I found that, and I'm going to continue looking...

The Bible says in several places that the wicked will be burned up and completely destroyed in hellfire. You heard right, the wicked will not burn forever. Malachi 4:1-5 says that on the day of the Lord, “'All the proud, yes, all who do wickedly will be stubble. And the day which is coming shall burn them up,' Says the Lord of hosts, 'That will leave them neither root nor branch’...You shall trample the wicked, for they shall be ashes under the soles of your feet.” Psalms 37:10, 20 also states that the wicked will be no more, they will be carefully looked for but not found.

Verse 20 adds that the enemies of the Lord will die and vanish away into smoke. All that is left of the wicked is smoke and ashes, there will not be any part of them left to be tortured forever. All wickedness will be removed from the earth. The root (Satan) as well as the branches (his followers) will become ashes with no more life left in them.

SHORT TASK:
Answer these questions using the excerpt above on the fate of the wicked.
1. Which chapter and verses of Malachi does it quote?
2. What does verse 20 of Psalms 37 say will happen to the enemies of the Lord?
3. Whom do "the root" and "the branches" stand for?

DATA SECTION:
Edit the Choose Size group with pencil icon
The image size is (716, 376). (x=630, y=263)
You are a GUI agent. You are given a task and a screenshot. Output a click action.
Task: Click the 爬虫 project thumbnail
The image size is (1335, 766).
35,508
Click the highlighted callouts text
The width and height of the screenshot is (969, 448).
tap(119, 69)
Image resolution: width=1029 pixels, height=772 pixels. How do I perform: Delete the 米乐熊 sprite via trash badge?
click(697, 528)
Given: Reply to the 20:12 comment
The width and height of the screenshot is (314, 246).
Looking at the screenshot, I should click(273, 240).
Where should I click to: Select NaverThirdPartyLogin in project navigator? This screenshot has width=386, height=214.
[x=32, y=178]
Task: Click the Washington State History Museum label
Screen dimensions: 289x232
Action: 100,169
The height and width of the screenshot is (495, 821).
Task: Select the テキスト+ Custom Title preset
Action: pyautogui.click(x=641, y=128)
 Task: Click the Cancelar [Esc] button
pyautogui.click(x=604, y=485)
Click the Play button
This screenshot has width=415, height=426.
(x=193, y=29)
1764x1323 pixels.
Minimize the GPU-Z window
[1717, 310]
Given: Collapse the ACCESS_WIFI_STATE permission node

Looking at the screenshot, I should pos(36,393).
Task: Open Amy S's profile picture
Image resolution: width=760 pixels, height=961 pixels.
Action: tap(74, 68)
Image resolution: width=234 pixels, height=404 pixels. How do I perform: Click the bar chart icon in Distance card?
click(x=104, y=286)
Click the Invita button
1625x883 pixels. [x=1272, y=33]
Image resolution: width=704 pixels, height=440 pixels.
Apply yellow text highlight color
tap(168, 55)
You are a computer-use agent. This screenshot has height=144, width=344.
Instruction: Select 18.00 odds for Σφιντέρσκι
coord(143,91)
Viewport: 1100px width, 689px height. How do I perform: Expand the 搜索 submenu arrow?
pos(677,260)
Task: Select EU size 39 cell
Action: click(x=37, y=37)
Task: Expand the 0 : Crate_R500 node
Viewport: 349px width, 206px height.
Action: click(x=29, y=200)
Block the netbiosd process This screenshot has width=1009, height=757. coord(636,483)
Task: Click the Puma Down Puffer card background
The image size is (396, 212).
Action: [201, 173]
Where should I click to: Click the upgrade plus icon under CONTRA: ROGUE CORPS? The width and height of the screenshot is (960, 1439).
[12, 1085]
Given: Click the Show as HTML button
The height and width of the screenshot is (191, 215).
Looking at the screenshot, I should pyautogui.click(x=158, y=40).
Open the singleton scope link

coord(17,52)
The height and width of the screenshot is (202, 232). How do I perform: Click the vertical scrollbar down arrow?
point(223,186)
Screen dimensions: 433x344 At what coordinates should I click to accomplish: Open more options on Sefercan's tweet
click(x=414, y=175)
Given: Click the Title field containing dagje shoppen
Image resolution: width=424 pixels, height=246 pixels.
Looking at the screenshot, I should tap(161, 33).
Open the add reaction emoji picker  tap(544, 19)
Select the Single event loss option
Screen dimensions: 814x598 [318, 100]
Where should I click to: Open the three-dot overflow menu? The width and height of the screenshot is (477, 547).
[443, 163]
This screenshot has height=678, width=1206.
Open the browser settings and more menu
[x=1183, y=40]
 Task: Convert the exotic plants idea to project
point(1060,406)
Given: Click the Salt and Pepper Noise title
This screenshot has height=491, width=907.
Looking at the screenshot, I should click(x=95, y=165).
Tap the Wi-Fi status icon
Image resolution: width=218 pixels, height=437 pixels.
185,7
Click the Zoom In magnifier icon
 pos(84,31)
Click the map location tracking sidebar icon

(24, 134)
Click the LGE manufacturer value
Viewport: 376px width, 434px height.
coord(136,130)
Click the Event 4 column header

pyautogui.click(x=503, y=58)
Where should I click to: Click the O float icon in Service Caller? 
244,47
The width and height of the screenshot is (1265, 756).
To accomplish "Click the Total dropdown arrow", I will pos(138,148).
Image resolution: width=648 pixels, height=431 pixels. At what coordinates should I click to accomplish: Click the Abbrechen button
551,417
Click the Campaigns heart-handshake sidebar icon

RESULT FOR THIS TASK:
1. Malachi 4:1-5.
2. They will die and vanish away into smoke.
3. The root stands for Satan, and the branches stand for his followers.